Provenance
By default, snakemake stores provenance information / metadata in the .snakemake/metadata directory.
However, for workflows with large numbers of inputs/outputs, this can lead to issues with the underlying filesystem,
especially when using networked filesystems or filesystems with limitations on the number of files in a directory.
To address this, an experimental DB based provenance system can be enabled using
$ snakemake --persistence-backend db [--persistence-backend-db-url URL]
By default, this will store provenance information in a SQLite database located at .snakemake/metadata.db.
However, users can specify a different database URL using the --persistence-backend-db-url option, which supports any database backend supported by SQLAlchemy;
note that the database backend must support JSON columns (e.g. PostgreSQL, MySQL, SQLite 3).

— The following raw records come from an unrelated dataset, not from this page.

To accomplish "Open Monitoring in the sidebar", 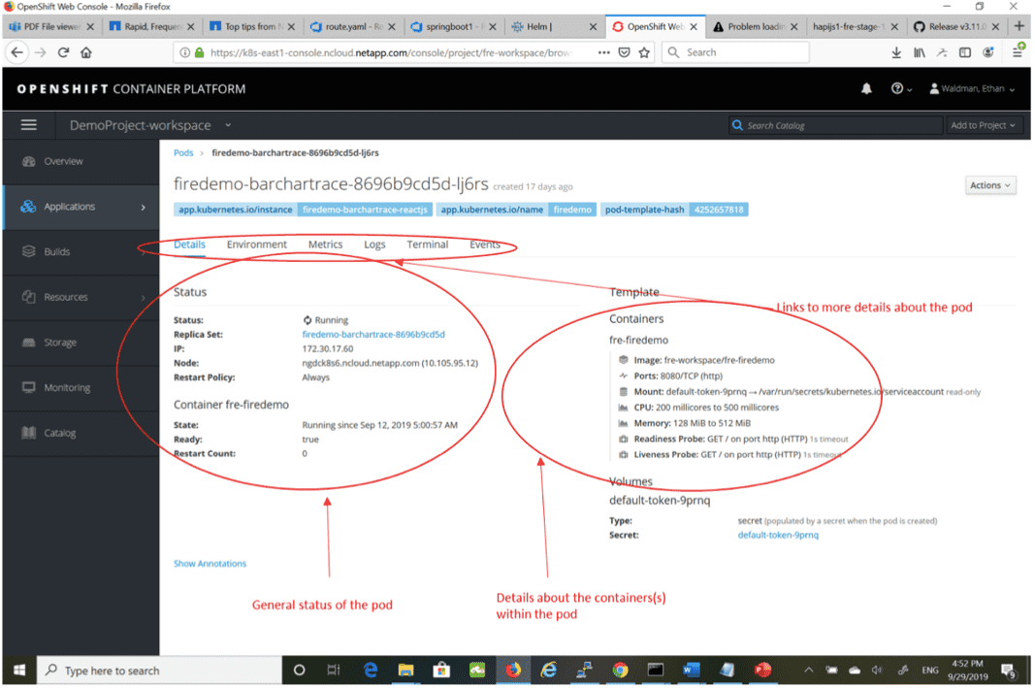I will (x=66, y=387).
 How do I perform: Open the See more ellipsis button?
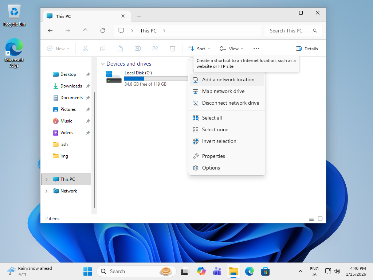[x=256, y=49]
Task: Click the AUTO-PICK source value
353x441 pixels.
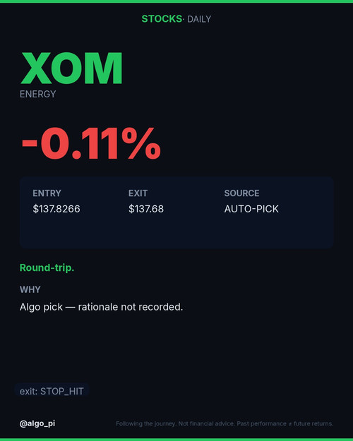Action: (x=251, y=209)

If using an SQLite database on networked filesystems: Note that this can sometimes experience lock contention and latency issues during highly parallel cluster execution. This may or may not be a problem depending on your specific infrastructure. If you encounter database locking errors, consider using a dedicated database server (like PostgreSQL or MySQL) instead. Since this backend is experimental, finding the optimal setup for your cluster might require some experimentation. Use at your own risk.
By default, we configure a PRAGMA busy_timeout={max(10s, latency_wait)} (so 10 seconds by default, or the value of latency_wait if it is higher) to mitigate locking issues with SQLite.